Sharpton must remember that he is not running for King
of the Blacks, but is essentially acting as the lead
Black organizer in the progressive wing of the
Democratic Party. Dean’s December 7 statement would
certainly not have been written without Sharpton in
the race. That is a great victory of the Sharpton
campaign, one that may shape the future of the nation.

Indeed, Sharpton could have vetted Dean’s speech,
which reads very much like the distilled product of A
More Perfect Union, the book written by Rep. Jackson
and Frank Watkins, Sharpton’s former campaign manager.
The same river runs through it, the historical
currents that also informed Rev. Jesse Jackson’s
speech to South Carolina State University at
Orangeburg, last week.

"The big fight in this state should be trade policy
and the Wal-Martization of our economy," said Jackson,
the local Times and Democrat reported. "The challenge
is to get South Carolina to vote its economic hopes
and not its racial fears." Most low-income Americans
are white and "they work every day. They work at
Wal-Mart without insurance. They work at fast-food
places. They work at hospitals where no job is beneath
them, where they don't have insurance, so they can't
afford to lay in the beds they make…

"The challenge for South Carolina is to move from
racial battleground to economic common ground to moral
high ground."

● ● ● ●

● Task prompt
Using the page extract on the Sharpton campaign, answer the following.
1. On what date was Dean's statement made?
2. Who wrote the book A More Perfect Union?
3. At which university did Rev. Jesse Jackson give his speech?

● ● ● ●

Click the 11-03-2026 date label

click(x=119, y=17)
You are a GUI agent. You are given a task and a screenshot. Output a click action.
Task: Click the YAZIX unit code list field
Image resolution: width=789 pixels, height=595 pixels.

● ● ● ●

● Solution for this exercise
1. December 7
2. Rep. Jackson and Frank Watkins
3. South Carolina State University at Orangeburg